All that is wanted is a word-for-word copy of the line with "The image size is (2048, 1280)." and every line after it in the data below.

─── Supplied records ───

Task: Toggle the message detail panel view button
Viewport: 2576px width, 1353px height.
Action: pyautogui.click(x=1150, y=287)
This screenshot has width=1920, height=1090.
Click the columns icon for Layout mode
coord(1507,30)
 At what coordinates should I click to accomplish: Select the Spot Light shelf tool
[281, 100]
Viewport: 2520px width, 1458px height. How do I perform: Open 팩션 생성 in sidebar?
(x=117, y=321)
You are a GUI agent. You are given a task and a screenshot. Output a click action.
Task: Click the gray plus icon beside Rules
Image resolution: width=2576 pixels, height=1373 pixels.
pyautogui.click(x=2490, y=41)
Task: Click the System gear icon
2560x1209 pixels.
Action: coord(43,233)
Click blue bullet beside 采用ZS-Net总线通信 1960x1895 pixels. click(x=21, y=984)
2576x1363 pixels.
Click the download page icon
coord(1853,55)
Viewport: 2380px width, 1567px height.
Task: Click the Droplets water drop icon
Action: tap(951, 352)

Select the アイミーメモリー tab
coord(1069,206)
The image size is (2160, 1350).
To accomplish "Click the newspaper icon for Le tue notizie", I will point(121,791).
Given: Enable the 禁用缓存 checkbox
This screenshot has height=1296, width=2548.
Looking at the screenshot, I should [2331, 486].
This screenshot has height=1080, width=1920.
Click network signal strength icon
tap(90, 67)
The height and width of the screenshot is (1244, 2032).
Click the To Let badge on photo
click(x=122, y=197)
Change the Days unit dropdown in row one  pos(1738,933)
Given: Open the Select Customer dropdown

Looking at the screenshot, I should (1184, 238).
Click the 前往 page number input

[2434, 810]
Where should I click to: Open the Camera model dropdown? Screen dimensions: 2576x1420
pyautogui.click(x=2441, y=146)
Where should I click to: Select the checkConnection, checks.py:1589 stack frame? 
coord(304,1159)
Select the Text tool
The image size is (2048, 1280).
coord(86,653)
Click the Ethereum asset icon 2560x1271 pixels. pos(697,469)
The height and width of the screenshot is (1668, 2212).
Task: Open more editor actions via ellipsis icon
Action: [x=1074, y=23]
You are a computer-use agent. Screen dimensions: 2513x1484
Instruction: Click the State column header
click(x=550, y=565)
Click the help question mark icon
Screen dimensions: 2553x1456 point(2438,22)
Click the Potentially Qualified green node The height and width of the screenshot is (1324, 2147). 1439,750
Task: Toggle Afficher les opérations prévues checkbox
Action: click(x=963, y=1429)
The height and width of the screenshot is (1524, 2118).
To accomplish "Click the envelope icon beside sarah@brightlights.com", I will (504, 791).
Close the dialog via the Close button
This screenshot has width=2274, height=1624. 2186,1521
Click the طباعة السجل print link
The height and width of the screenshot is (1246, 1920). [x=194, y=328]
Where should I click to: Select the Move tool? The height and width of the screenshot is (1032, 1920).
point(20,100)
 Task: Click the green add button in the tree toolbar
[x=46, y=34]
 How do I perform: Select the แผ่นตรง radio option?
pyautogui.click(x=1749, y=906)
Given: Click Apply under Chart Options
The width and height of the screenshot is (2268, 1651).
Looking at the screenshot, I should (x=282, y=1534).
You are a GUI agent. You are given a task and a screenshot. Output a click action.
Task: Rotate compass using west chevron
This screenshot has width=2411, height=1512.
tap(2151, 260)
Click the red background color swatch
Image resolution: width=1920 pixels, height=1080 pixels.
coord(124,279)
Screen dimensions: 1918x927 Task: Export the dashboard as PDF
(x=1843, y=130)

───

- [Reply]
The image size is (2048, 1280).
coord(86,653)
Click the Ethereum asset icon 2560x1271 pixels. pos(697,469)
The height and width of the screenshot is (1668, 2212).
Task: Open more editor actions via ellipsis icon
Action: [x=1074, y=23]
You are a computer-use agent. Screen dimensions: 2513x1484
Instruction: Click the State column header
click(x=550, y=565)
Click the help question mark icon
Screen dimensions: 2553x1456 point(2438,22)
Click the Potentially Qualified green node The height and width of the screenshot is (1324, 2147). 1439,750
Task: Toggle Afficher les opérations prévues checkbox
Action: click(x=963, y=1429)
The height and width of the screenshot is (1524, 2118).
To accomplish "Click the envelope icon beside sarah@brightlights.com", I will (504, 791).
Close the dialog via the Close button
This screenshot has width=2274, height=1624. 2186,1521
Click the طباعة السجل print link
The height and width of the screenshot is (1246, 1920). [x=194, y=328]
Where should I click to: Select the Move tool? The height and width of the screenshot is (1032, 1920).
point(20,100)
 Task: Click the green add button in the tree toolbar
[x=46, y=34]
 How do I perform: Select the แผ่นตรง radio option?
pyautogui.click(x=1749, y=906)
Given: Click Apply under Chart Options
The width and height of the screenshot is (2268, 1651).
Looking at the screenshot, I should (x=282, y=1534).
You are a GUI agent. You are given a task and a screenshot. Output a click action.
Task: Rotate compass using west chevron
This screenshot has width=2411, height=1512.
tap(2151, 260)
Click the red background color swatch
Image resolution: width=1920 pixels, height=1080 pixels.
coord(124,279)
Screen dimensions: 1918x927 Task: Export the dashboard as PDF
(x=1843, y=130)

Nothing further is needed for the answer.